Single by Katie Melua

from the album Piece by Piece
- Released: September 11, 2006
- Genre: Jazz/Blues
- Length: 3:16
- Label: Dramatico
- Songwriter: Mike Batt
- Producer: Mike Batt

Katie Melua singles chronology
| "Spider's Web" (2006) | "It's Only Pain" (2006) | "Shy Boy" (2006) |

= It's Only Pain =

"It's Only Pain" is the seventh single by Georgian-born singer-songwriter Katie Melua and the fourth from her second album, Piece by Piece. The song had been thought to be about her pain at breaking-up with her boyfriend, Luke Pritchard. This is not true. The song was written in New York by Mike Batt as a single for her but with no reference to Melua's own life events.

==Music video==
In the music video, (directed by Melua's producer and songwriter Mike Batt and shot in the old Alexandra Palace Theatre before its refurbishment), shows Melua walking forward slowly into the disused auditorium. She sits on a wooden chair in front of the stage and observes a version of herself dressed as a doll-like vaudeville/dance character.
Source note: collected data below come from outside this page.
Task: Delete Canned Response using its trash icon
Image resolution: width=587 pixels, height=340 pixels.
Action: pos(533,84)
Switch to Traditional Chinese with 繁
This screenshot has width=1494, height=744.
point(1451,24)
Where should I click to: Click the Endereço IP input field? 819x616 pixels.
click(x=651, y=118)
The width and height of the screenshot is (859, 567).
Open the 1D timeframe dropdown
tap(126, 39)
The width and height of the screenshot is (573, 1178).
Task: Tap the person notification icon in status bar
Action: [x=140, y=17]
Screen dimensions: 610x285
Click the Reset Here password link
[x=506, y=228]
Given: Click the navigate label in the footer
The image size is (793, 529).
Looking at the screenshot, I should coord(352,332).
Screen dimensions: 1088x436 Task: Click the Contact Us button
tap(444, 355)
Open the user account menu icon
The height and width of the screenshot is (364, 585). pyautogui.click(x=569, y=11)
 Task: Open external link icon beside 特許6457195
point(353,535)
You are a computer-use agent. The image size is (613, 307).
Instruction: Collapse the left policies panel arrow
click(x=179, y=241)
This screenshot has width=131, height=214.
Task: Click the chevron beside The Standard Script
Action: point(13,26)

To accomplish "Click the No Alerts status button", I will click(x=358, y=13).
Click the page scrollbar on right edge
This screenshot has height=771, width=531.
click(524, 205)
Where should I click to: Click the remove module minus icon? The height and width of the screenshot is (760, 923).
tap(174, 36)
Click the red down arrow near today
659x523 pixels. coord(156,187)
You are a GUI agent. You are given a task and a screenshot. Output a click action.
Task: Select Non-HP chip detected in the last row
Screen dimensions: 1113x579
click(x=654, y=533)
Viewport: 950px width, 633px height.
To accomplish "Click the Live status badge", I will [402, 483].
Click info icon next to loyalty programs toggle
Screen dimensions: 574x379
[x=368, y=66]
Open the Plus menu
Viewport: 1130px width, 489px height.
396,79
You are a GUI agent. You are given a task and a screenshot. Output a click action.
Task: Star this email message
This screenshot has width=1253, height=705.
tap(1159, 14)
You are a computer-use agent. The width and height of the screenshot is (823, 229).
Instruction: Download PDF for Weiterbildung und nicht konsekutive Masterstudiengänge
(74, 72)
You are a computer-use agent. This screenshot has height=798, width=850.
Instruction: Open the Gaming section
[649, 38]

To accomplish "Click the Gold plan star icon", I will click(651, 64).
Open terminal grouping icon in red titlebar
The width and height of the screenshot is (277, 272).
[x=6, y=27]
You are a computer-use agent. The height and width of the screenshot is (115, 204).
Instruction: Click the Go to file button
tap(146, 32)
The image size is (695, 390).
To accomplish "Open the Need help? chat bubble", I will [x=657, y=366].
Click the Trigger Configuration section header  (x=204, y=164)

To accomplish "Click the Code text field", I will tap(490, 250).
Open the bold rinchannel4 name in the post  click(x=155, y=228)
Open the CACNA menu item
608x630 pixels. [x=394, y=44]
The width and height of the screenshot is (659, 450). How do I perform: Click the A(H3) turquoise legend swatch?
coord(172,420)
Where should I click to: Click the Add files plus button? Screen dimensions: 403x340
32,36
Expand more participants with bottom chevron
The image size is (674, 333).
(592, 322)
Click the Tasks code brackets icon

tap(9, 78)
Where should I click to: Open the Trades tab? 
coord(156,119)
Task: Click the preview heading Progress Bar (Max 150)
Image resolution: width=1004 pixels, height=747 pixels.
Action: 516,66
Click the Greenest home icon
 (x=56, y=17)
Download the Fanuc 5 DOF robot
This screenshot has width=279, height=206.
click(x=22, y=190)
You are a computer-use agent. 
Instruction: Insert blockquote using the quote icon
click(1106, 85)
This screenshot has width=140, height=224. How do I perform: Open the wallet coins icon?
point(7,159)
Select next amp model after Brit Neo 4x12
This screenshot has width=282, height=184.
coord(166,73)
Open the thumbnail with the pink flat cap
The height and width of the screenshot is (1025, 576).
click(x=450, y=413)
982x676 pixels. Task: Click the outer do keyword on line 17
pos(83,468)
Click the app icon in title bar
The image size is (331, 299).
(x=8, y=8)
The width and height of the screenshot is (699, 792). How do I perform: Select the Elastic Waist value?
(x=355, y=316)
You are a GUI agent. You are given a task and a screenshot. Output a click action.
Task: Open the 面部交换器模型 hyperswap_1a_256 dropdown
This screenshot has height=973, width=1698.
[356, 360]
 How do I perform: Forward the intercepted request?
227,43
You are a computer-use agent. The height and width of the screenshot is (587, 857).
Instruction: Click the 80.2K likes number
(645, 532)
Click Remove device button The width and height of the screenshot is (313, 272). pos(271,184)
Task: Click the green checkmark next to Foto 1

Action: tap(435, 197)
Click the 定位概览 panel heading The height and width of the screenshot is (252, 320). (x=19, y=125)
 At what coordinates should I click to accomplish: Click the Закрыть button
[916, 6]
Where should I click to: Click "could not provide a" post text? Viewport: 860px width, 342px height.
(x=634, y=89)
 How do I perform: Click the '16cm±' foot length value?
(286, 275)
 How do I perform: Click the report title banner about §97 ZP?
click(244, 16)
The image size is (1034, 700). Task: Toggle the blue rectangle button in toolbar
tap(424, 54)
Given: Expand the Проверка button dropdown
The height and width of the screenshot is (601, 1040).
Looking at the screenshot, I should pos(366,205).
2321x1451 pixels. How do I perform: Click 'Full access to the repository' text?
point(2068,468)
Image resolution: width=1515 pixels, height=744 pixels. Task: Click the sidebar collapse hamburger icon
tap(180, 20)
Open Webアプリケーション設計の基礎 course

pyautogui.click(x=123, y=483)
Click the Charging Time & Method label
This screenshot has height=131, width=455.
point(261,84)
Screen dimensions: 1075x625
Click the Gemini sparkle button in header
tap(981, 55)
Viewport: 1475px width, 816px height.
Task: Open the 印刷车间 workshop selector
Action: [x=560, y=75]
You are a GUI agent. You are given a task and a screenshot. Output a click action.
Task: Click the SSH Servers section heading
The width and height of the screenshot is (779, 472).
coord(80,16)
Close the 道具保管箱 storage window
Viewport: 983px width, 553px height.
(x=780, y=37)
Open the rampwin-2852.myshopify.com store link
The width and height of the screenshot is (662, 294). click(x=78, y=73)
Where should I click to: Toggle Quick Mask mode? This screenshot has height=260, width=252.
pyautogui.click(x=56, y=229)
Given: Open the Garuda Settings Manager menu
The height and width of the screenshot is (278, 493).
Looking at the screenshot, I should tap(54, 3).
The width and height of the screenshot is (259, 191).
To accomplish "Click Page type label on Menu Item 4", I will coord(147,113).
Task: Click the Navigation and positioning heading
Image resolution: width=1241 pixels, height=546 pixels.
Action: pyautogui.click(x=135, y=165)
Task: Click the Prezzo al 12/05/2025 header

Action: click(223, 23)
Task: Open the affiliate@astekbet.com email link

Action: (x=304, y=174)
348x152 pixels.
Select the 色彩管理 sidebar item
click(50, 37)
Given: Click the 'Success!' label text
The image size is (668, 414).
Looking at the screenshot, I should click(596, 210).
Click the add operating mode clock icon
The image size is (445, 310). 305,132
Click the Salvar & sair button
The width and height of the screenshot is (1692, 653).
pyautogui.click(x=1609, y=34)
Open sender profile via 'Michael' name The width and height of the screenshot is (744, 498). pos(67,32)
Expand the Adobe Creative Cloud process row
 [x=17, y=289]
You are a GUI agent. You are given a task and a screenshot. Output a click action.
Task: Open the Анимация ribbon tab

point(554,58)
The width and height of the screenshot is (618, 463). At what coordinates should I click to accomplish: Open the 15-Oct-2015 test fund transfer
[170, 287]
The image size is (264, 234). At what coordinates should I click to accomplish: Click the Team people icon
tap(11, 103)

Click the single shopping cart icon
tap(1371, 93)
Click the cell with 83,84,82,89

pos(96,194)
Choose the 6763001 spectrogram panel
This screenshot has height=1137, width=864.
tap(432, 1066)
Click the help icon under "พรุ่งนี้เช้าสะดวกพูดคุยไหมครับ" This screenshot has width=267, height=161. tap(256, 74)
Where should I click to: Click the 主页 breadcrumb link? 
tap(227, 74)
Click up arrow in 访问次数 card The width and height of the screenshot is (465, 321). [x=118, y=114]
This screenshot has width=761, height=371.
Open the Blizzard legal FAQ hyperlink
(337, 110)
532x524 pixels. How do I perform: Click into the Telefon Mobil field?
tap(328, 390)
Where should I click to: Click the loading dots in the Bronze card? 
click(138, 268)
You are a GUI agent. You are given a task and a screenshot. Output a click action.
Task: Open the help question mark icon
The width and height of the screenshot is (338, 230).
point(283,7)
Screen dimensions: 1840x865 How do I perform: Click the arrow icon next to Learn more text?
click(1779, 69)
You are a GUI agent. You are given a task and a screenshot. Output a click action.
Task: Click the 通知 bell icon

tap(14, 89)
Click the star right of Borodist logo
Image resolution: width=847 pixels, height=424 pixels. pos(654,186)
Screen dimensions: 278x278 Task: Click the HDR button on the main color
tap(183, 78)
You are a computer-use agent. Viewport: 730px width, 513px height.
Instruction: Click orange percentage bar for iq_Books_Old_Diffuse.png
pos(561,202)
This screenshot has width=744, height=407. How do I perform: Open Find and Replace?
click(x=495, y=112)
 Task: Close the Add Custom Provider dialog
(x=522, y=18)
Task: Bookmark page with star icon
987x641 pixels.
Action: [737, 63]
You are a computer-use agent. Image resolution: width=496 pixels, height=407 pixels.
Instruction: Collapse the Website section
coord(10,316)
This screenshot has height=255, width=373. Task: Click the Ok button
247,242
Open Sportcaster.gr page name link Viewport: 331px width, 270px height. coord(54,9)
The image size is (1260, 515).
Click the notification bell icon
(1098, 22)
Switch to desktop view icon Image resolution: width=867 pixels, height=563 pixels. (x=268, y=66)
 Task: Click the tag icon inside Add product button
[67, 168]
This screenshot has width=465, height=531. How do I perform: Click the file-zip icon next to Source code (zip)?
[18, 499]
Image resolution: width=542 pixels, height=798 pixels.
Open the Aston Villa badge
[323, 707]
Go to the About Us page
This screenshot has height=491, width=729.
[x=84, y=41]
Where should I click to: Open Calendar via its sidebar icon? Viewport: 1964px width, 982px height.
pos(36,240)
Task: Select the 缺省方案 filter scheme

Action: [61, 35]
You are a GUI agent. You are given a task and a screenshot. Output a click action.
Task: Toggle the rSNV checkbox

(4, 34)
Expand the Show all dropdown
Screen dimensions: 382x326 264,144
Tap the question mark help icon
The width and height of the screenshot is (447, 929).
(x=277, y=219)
The character's hair is sticking out at odd angles and her make-up is eccentric, complete with a teardrop. She wears a shabby red dance costume. As the "doll" character sings to the real Melua, a ghostly dancer appears and starts to dance around behind her. The ghost is that of Giselle, the ballet character, played by Georgian ballerina Elena Glurdjidze, who wears the traditional Giselle character costume while sadly dancing choreography drawn from the Giselle ballet.

Occasionally we see a glimpse of the prince from Giselle lying motionless, stage left. The ghost dancer goes over to the prince. Reaching her hands down to him, he and she come back to life and the pair dance gracefully, while the sad shabby dancer can only skip awkwardly.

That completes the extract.